*** Excerpt provided ***
I drove away that night from that fancy boutique hotel spa thinking to myself how different it was on the inside from what I thought it was on the outside. And it felt confusing that such a beautiful space could feel so out of alignment with me and what I wanted to offer the world. But I was proud of myself for my choice and I wanted to tell someone what I’d just said no to, so I called my dad and told him the whole story. And his next words changed me forever and opened a door to a new idea…

“Harriet why don’t you just open your own spa? That way you could do it your own way…”And I was stunned by his comment; I was 24 and not in a stable place in any part of my life, so opening a spa seemed almost laughable. But what if? I knew I had something powerful to offer the community, because I hadn't been to a spa where I could get a great massage, a great facial and other spa treatments like waxing and tinting. I had to go to 3 different salons for that. So what if I created my own and had the best of my favorite services all under 1 roof? I felt myself nodding my head that I should open my own spa. And that was the beginning.

Very little of my decision made sense at the time. I had little experience in business or spas and I thought about the long list of reasons why my dad’s question about me opening my own place sounded illogical:

1. I didn’t know how to run or own a spa

2. I was new to massage

3. I don’t know how to hire people

4. I didn’t have any money to build a spa

The list of why nots seemed insurmountable but what also grew in me was my desire to have a place to share my gift of massage in a big way, and a knowingness that I could create a beautiful space, inside and out.

The thought of having my own spa was exciting and inspiring and I didn’t have a clue as to how it could or would happen, but I wanted it with a passion I could feel in my bones.
*** End of Excerpt provided ***
*** Input data ***
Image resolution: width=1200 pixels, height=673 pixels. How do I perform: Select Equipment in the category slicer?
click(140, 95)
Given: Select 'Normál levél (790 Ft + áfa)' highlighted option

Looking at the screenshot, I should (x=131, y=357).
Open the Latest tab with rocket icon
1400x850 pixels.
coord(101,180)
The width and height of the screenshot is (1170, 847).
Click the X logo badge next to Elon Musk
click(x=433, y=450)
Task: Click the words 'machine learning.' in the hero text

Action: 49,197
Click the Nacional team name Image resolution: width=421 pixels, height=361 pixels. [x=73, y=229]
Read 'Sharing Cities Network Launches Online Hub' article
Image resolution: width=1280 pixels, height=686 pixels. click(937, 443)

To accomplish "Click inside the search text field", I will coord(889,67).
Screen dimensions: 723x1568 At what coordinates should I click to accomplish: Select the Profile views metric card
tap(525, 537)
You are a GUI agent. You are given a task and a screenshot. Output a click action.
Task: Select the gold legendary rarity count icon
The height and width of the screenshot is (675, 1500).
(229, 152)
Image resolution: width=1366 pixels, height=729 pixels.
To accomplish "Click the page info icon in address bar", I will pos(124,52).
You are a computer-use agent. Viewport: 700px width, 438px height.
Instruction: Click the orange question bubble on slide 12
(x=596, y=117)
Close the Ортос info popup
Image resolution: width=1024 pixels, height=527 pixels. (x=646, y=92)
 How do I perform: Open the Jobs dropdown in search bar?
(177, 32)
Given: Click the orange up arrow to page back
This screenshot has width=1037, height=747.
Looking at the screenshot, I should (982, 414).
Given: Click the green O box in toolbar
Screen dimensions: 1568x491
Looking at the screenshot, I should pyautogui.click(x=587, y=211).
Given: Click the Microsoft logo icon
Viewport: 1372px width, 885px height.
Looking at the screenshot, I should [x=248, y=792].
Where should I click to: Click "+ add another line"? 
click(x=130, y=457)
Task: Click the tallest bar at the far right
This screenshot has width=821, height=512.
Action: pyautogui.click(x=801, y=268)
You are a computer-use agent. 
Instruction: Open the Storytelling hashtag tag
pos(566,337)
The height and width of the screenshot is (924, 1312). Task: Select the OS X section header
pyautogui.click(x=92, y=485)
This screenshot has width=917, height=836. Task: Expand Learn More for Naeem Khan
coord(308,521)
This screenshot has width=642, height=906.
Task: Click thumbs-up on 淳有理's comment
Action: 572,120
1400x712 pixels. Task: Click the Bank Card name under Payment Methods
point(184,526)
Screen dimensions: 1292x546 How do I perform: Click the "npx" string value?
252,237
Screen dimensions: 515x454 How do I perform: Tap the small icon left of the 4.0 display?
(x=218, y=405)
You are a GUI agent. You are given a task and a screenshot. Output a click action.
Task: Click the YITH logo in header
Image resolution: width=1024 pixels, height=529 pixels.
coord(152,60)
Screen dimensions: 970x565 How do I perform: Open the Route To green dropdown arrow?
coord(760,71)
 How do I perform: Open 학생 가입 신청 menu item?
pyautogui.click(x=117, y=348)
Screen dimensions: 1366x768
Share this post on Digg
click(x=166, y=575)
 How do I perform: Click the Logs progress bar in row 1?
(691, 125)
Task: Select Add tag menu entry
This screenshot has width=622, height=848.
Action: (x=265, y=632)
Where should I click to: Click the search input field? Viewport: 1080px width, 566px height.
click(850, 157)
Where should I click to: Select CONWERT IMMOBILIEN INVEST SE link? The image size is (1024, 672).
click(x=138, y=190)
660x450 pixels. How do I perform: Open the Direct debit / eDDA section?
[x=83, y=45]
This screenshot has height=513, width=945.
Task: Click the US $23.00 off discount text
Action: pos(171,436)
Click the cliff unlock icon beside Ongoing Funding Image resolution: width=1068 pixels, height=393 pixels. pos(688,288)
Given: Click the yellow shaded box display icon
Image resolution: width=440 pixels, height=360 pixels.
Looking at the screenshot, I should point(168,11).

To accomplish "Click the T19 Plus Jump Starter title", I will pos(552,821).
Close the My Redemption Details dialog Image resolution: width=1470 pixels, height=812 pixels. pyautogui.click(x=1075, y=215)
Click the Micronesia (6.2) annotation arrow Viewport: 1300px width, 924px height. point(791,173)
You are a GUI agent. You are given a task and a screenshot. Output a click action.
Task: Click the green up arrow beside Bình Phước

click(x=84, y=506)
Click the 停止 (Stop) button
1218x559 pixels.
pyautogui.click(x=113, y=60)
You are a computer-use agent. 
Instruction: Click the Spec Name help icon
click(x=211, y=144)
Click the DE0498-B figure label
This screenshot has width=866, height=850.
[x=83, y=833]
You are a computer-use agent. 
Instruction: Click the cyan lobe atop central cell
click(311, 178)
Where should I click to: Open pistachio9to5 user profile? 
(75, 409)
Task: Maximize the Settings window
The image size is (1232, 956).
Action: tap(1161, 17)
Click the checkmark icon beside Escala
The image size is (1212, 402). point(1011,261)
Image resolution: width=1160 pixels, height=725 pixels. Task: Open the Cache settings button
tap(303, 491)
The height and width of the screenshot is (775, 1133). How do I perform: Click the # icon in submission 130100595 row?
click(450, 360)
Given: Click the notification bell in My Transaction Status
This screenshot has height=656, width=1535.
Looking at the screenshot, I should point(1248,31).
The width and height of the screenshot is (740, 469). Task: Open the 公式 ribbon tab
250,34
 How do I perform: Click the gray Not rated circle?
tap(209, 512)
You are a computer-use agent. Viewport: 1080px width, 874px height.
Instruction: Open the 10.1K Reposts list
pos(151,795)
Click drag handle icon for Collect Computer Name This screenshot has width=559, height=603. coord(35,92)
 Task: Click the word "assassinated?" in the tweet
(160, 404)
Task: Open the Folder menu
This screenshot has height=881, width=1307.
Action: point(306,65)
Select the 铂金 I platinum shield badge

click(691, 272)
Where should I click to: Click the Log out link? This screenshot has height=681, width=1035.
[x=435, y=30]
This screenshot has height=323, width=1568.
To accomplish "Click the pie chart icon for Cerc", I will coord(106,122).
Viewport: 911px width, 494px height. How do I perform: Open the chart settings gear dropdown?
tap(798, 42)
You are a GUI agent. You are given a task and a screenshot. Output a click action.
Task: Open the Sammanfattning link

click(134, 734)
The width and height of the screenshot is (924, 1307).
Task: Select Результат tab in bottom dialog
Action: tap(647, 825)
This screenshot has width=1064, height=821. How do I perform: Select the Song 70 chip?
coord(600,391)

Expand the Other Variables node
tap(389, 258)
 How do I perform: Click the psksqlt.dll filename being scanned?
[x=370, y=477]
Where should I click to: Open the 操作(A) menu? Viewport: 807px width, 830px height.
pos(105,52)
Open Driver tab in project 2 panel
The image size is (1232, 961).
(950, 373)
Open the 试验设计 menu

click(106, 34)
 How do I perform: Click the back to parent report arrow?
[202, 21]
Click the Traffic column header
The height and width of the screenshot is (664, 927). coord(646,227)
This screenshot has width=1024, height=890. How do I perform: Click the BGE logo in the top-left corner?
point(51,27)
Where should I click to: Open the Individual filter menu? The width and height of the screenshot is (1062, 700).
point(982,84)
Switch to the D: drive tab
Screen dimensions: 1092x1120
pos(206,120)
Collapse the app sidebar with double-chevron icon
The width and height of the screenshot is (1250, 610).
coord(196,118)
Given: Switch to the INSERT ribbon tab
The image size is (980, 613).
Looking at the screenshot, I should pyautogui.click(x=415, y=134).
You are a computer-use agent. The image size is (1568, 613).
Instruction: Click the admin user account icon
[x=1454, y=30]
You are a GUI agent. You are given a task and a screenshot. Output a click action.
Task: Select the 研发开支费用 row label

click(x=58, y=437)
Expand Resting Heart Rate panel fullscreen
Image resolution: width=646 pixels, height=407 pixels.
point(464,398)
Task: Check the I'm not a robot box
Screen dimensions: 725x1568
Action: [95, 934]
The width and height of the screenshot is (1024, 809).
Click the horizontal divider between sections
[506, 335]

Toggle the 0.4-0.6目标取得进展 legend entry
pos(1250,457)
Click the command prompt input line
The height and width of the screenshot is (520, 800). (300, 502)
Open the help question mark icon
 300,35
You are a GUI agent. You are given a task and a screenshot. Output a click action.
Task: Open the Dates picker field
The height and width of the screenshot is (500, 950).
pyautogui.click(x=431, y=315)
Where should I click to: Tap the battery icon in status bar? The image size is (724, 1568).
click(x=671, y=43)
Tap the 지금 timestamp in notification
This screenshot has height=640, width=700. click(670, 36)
*** End of Input data ***
_Prompt 1_. Reproduce the passage about opening a spa verbatim, starting at "2. I was new" and ending at "in my bones.".
_Prompt 2_. Carry on the passage about opening a spa from the point where it stops.

_Result 1_.
2. I was new to massage

3. I don’t know how to hire people

4. I didn’t have any money to build a spa

The list of why nots seemed insurmountable but what also grew in me was my desire to have a place to share my gift of massage in a big way, and a knowingness that I could create a beautiful space, inside and out.

The thought of having my own spa was exciting and inspiring and I didn’t have a clue as to how it could or would happen, but I wanted it with a passion I could feel in my bones.

_Result 2_.
A few days after my conversation with my dad about me having my own spa, he called me back and told me there was a guy he knew with an empty condominium inside a HOA run condo hotel called the Shadow Ridge Hotel. It was at the base of Park City Mountain Ski Resort; and the space was empty and had been used as an office. He asked if I would like to see it for a possible spa space and he could help arrange a meeting. Wow. I thought. He wanted this for me as well.

Umm, “Yes please dad, and thank you.

And a few hours later I walked around the corner of the first floor at the Shadow Ridge Hotel and I saw the front door to what would soon be my first spa home for Align Spa. I knew it when I walked through the double glass doors and came face to face with a gorgeous stone wall with an inset globe-shaped fish tank that was waiting to be filled. These were both elements I’d seen in a dream years before about my first healing space, long before I went to massage school. It was all coming together and making more sense now.

But here’s the thing. I didn’t know how the hell I was going to do this, or what to do, but I was going to go for it anyway. And give it my all and figure it out along the way, day-by-day. And I’ve been being and feeling bold, authentic, and magical, and grateful for the whole journey. I learn and grow from all my past experiences, and that’s the energy I put into the Align Spa each day.

The life I live is the message I teach, and since Align was born that summer of 2003, she’s been growing from those core roots ever since. And you can feel this energy in the physical space, the staff, the clients, our services and even in the air. It’s a sacred space.

And now Align Spa is the oldest running day spa in Park City, Utah and we’ve been voted the best spa in town by the locals. Align Spa is so much bigger than me now, and now I’m a part of her team and still do my best to support her growth.

Some of the original spa staff are still together and I remember the moments when each of them came into my professional life because I knew we were all in this together.

Never could I have imagined that saying no to a happy ending request 14 years ago at my first spa job would set me up for such success and give me such a passion for what I’m here to create today. Never underestimate the little choices and decisions you make in the moment, because that’s where the magic is and what can pave the way to your freedom and YOUR happy ending.